Boback, N.; Gorenflos Lopez, J. L.; Hackenberger, C. P.; Di Lella, S.; Lauster, D. C.

The enzyme UDP-GlcNAc 2-epimerase/N-acetylmannosamine kinase (GNE/MNK) serves as the rate-limiting catalyst in the de novo biosynthesis of sialic acid, a molecule essential for cellular signaling, adhesion, and immunity. Modulating GNE activity is a potential therapeutic strategy for many diseases.

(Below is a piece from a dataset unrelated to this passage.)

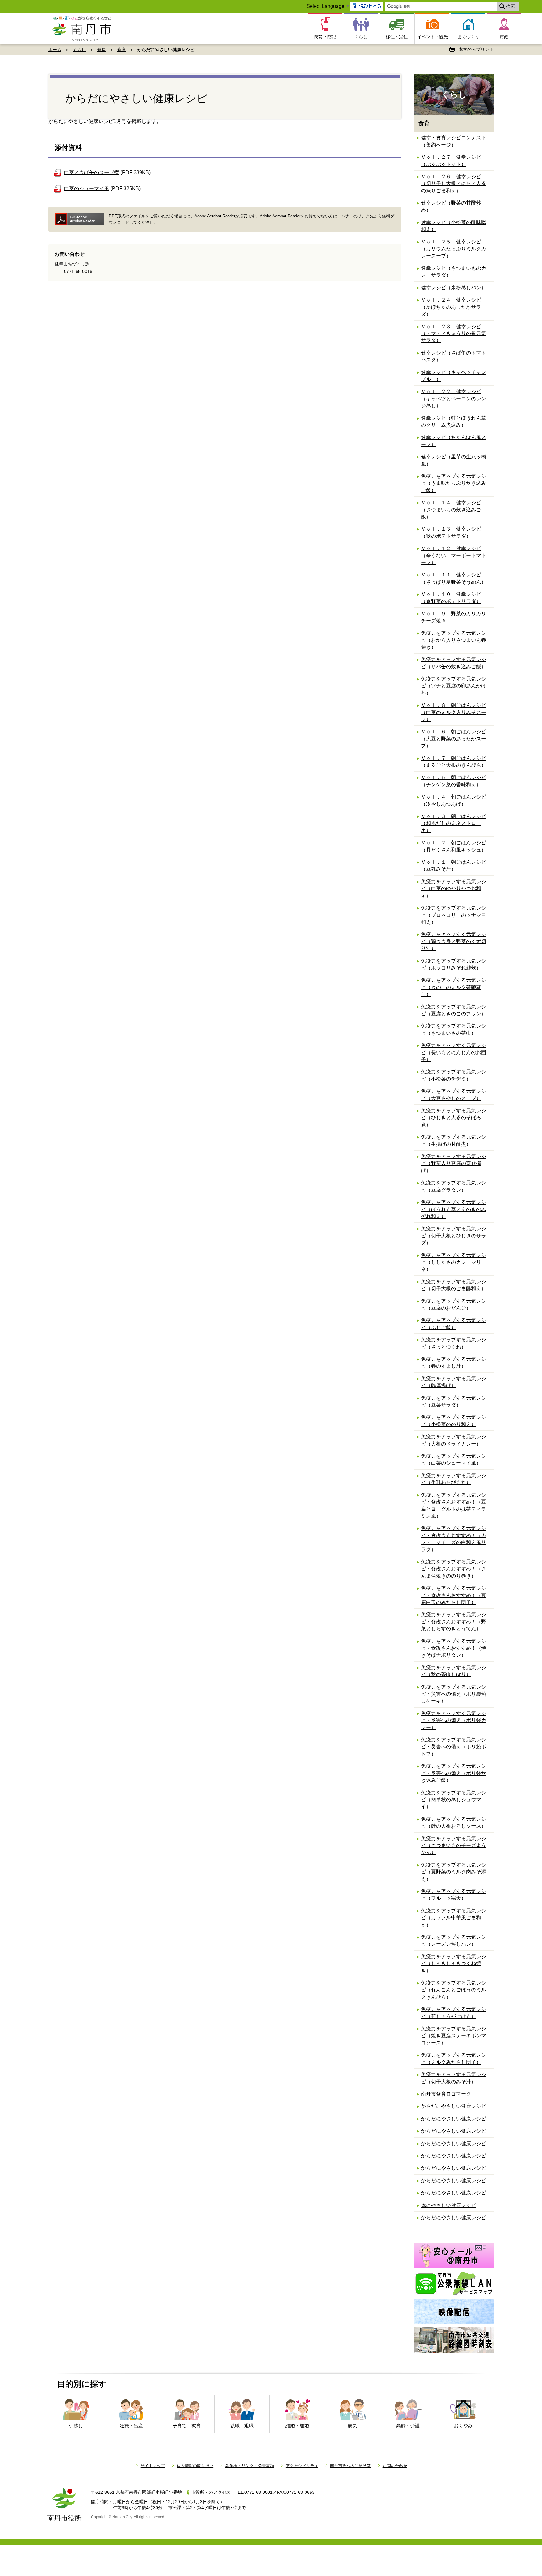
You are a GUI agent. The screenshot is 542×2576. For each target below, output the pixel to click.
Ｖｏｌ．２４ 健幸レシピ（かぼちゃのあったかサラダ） (451, 307)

Building on our previous finding that GNE activity is coupled to its tetramerization, we sought for a deeper understanding of GNE assembly equilibria in the presence of the substrate UDP-GlcNAc, as well as of the inhibitors C5, C13, and C15. While substrate addition enhanced dimer-dimer affinity of GNE by 120-fold and reduced monomer-monomer affinity by 5-fold, the inhibitors demonstrated dose-dependent inhibitory effects on tetramer stability, with IC50 values in the low micromolar range. Molecular docking studies revealed binding energies that modulate allostery in dimer and tetramer formation. These findings advance the mechanistic understanding of GNE in sialic acid biosynthesis and highlight iSCAM as a powerful tool for analyzing protein assembly and inhibition.